The bank believes market prices are reflecting uncertainty about eventual losses, greater investor aversion to such uncertainty and illiquidity in the markets. They are not signalling a realistic level of actual losses.
This it says, indicates that such securities are being mispriced by the market.
That mispricing should produce buying support as investors spotted bargains: but it hasn’t happened as yet, leading to this warning from the Bank.
It said that if investors do not reappraise risks and start buying again, "there is a moderate risk of a much sharper slowdown".
So it’s really a test of confidence and down to someone to lead the way.
That’s why the $A1 billion in deals in Residential Mortgage Backed Securities done by the Reserve Bank last week and the week before was an important precedent. It clearly saw such a problem, with no eagerness from the private sector to do anything, so it stepped into the breach.
And yesterday GMAC, the US financier part-owned by General Motors, revealed plans to sell mortgage backed bonds here.
They will have to pay a high price: a margin of 2.50% to 3.0% over the overnight swap rate, but it will be the first deal since last December and a small win for the RBA. The bonds will be non-conforming mortgage backed securities.
In a series of potted summaries of chapters containing warnings the Bank of England looked at a number of flow on issues:
"Market participants overreact to market-based estimates of losses that likely overstate the ultimate costs of the turmoil;
• Inadequate information about key valuation assumptions and uncertainties around reported losses and exposures prolong concerns about counterparty credit risk and strains in money markets.

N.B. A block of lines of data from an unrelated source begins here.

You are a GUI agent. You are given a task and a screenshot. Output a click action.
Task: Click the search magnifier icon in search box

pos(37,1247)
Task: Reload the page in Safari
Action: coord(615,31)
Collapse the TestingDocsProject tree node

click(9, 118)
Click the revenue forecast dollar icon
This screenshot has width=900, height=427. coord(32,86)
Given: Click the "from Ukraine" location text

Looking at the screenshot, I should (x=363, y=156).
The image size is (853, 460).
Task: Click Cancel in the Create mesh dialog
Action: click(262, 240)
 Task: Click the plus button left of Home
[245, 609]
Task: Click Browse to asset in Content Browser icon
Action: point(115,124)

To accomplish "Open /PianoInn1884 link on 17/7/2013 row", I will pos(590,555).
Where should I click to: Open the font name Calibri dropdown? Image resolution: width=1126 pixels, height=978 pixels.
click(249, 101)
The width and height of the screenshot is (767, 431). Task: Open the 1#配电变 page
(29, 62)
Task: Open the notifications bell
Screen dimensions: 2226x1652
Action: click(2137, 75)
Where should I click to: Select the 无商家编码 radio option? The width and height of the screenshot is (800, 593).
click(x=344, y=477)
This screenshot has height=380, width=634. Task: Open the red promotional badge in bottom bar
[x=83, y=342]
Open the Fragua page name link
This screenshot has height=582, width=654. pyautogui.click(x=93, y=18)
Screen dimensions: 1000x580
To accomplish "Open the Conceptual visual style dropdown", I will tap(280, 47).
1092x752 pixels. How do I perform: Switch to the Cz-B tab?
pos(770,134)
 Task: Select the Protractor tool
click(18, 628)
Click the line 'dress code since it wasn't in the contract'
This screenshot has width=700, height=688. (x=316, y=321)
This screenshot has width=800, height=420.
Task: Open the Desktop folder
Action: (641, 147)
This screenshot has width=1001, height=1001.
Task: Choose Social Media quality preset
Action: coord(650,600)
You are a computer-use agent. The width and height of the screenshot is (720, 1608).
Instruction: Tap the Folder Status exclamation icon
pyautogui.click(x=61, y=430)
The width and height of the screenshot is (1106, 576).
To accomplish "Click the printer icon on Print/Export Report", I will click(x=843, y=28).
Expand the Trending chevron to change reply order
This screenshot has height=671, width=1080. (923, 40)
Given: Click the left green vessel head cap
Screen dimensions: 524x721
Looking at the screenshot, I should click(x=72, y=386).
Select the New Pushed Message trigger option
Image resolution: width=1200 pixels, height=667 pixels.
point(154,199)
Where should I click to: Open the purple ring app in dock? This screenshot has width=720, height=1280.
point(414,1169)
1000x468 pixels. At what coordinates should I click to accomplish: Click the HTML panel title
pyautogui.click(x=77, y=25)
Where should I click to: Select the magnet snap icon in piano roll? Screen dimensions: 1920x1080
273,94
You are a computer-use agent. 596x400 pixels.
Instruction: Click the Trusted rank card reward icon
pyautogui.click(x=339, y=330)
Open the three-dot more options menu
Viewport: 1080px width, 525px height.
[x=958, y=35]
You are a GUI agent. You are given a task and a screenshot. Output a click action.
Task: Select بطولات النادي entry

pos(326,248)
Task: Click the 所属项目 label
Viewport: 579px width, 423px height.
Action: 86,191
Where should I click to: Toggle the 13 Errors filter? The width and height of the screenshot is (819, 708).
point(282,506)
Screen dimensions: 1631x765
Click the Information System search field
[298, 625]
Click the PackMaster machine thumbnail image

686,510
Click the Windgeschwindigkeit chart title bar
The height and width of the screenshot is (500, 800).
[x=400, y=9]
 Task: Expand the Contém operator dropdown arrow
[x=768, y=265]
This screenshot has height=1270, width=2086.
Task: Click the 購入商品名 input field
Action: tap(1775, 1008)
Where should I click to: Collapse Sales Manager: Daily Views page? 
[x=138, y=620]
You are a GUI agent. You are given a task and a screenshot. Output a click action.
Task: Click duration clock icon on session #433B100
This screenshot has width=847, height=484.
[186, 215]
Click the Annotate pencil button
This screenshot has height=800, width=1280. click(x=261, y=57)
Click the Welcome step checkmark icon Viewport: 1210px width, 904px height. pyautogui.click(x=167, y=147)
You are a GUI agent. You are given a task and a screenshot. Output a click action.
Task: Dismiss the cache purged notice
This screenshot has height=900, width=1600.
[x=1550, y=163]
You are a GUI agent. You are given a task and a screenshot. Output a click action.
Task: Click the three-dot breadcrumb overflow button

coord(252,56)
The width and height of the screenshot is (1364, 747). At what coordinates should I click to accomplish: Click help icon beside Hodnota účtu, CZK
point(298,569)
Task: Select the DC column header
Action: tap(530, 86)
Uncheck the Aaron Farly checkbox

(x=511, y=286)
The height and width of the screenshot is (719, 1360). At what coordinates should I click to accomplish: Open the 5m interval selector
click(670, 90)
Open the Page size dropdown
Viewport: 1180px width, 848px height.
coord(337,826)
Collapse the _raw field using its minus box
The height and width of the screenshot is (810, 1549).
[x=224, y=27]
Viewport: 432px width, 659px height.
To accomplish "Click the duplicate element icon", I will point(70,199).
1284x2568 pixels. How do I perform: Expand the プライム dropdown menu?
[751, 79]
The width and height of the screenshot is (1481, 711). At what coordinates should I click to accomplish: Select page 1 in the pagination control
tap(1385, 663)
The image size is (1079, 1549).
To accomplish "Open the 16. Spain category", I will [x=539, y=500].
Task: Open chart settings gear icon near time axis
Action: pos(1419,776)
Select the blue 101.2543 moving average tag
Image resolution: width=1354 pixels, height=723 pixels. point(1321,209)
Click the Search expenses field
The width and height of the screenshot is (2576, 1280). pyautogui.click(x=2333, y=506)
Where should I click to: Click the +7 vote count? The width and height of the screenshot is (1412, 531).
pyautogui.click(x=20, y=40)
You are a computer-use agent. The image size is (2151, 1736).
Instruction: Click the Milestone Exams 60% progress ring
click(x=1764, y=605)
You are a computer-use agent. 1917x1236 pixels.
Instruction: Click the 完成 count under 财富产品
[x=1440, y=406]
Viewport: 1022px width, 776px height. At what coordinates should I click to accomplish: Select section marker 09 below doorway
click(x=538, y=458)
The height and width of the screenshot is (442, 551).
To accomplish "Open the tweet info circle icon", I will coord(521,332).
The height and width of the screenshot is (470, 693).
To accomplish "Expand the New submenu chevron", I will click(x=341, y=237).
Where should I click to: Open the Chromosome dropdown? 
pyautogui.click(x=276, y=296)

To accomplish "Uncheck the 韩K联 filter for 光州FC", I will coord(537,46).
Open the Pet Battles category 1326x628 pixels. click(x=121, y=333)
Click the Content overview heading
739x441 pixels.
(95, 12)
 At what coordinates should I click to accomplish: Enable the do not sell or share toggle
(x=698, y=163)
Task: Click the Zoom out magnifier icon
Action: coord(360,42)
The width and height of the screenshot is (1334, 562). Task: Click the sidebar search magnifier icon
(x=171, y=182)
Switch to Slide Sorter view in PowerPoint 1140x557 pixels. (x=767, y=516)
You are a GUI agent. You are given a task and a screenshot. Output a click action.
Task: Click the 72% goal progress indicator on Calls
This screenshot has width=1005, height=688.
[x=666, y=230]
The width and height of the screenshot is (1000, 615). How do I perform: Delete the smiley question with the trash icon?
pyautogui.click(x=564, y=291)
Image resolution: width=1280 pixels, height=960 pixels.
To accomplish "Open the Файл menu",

• In the near term, tight funding conditions mean banks are vulnerable to adverse news and rumours, as highlighted by the run on Bear Stearns in mid-March.
• Tight credit conditions can be expected to lead to a pickup in defaults among vulnerable borrowers, including a subset of households; parts of the commercial property sector, and some highly leveraged non-financial companies.
• Financing difficulties could emerge in some emerging markets, including countries in Central and Eastern Europe with large current account deficits," The BoE said in the report.